Some users, for instance, may like to see raw data in a spreadsheet-like grid format.  Others may be more visual in nature and want to see the same data in a graphical format.  For those who want to view data in graphs, there are a variety of formats that one can choose from including line charts, bar charts, pie charts, area charts, and scatter charts.

In addition to displaying graphical and tabular data, Enterprise 21’s dashboards can also display gas gauges for rapid review of key performance indicators for the organization.  Maps can also be displayed including ones consisting of prospects and customers which are color coded based on odds or size of the given business enterprise.  Finally, for those users with security permissions to do so, financial reports which are produced from within Enterprise 21 can be displayed in dashboards.

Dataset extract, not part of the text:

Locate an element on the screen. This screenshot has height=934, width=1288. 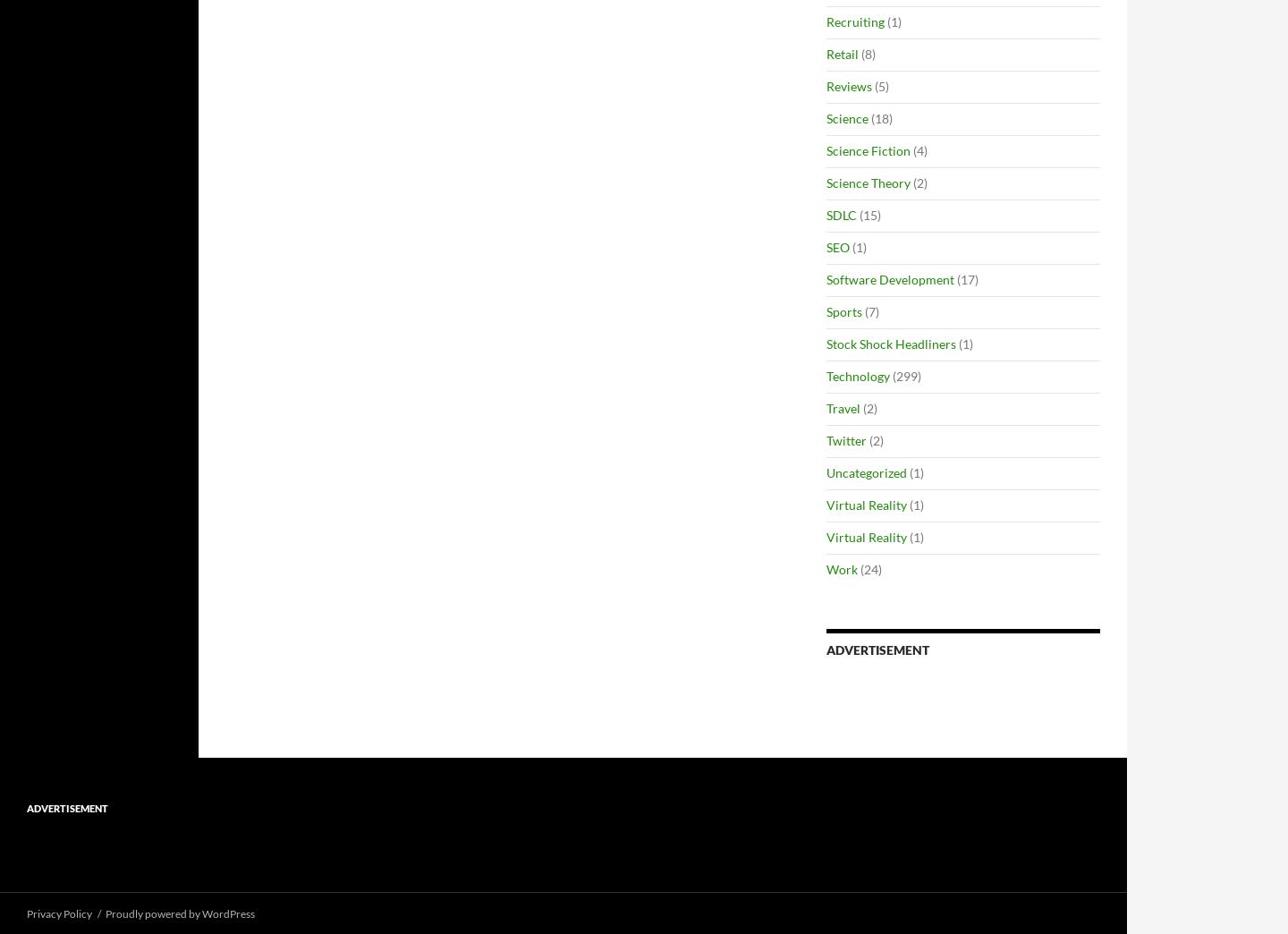
'SEO' is located at coordinates (838, 246).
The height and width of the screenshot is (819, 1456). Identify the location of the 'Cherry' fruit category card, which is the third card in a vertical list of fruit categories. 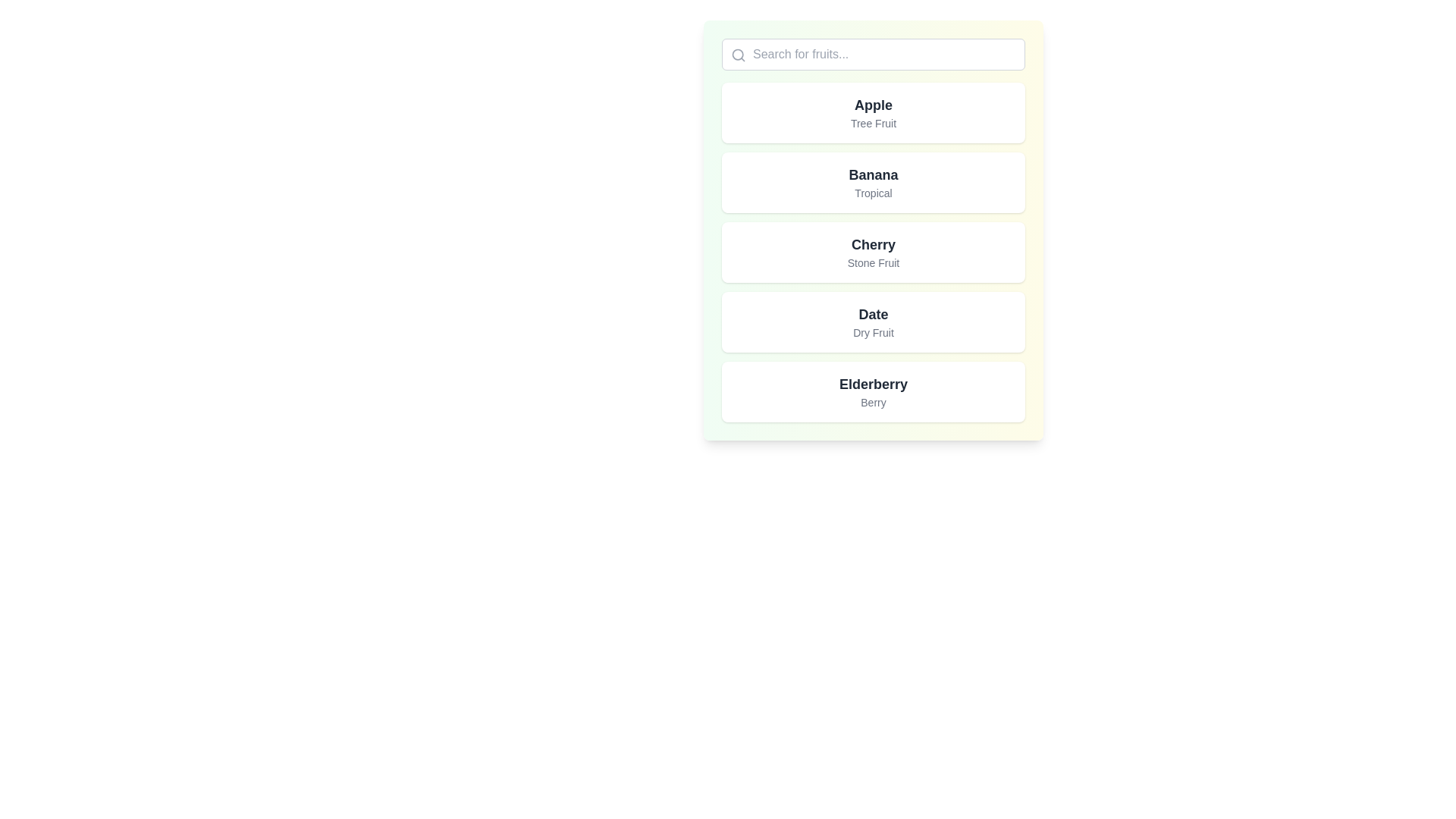
(874, 251).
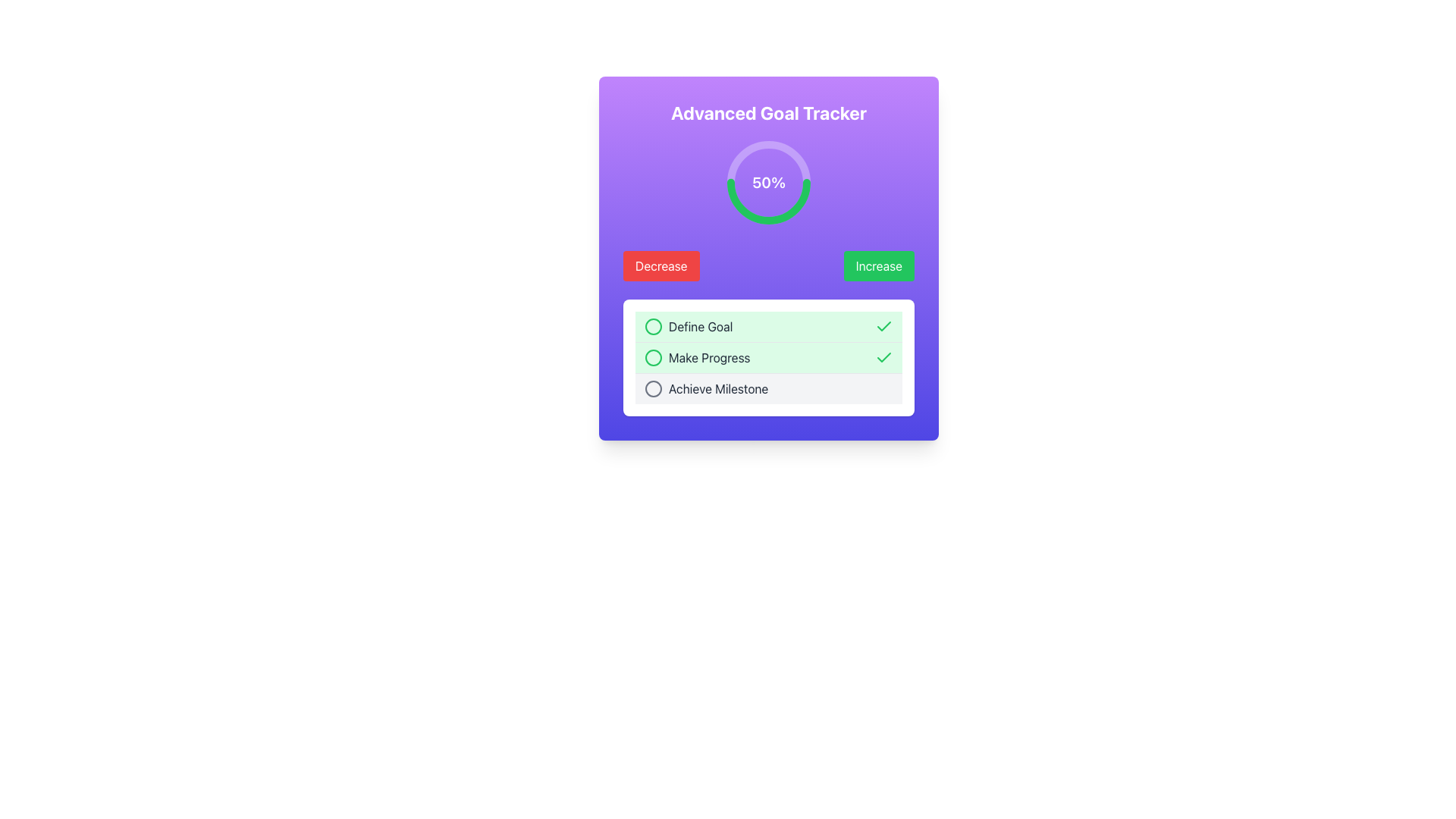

One of the key advantages of the dashboards is that users can open the underlying data for analytical purposes.  In doing so, one can perform analytical drill down of data being shown across a series of dimensions.  For example, one might be looking at a graph of sales revenue over time.  This data can be sliced-and-diced across dimensions including drilling down by customer groups to as granular a level as a specific customer and product groups as deep as a specific product.  One might also want to review specific geographic regions or states, specific facilities, and specific sales regions, branches, and territories.  Through this simple description, it should be clear that application users can analyze core business data at any level of detail necessary to make well-informed business decisions.

In addition to sales-related data, all functional areas of the business can have their own series of dashboards including inventory management, warehouse management, customer service and sales order management, manufacturing, purchasing, and accounting, including financial reporting, accounts payable, and accounts receivable.  Furthermore, key external data such as new building starts and commodity market futures prices can be pulled into the system and trended for analysis purposes.

Because business intelligence functionality is built directly into the fully-integrated Enterprise 21 ERP software, TGI’s customers don’t need to invest in totally separate software solutions which it then has to implement and manage to gain these analytical capabilities;  rather, TGI customers can take advantage of complete business intelligence functionality as part of their investment in Enterprise 21.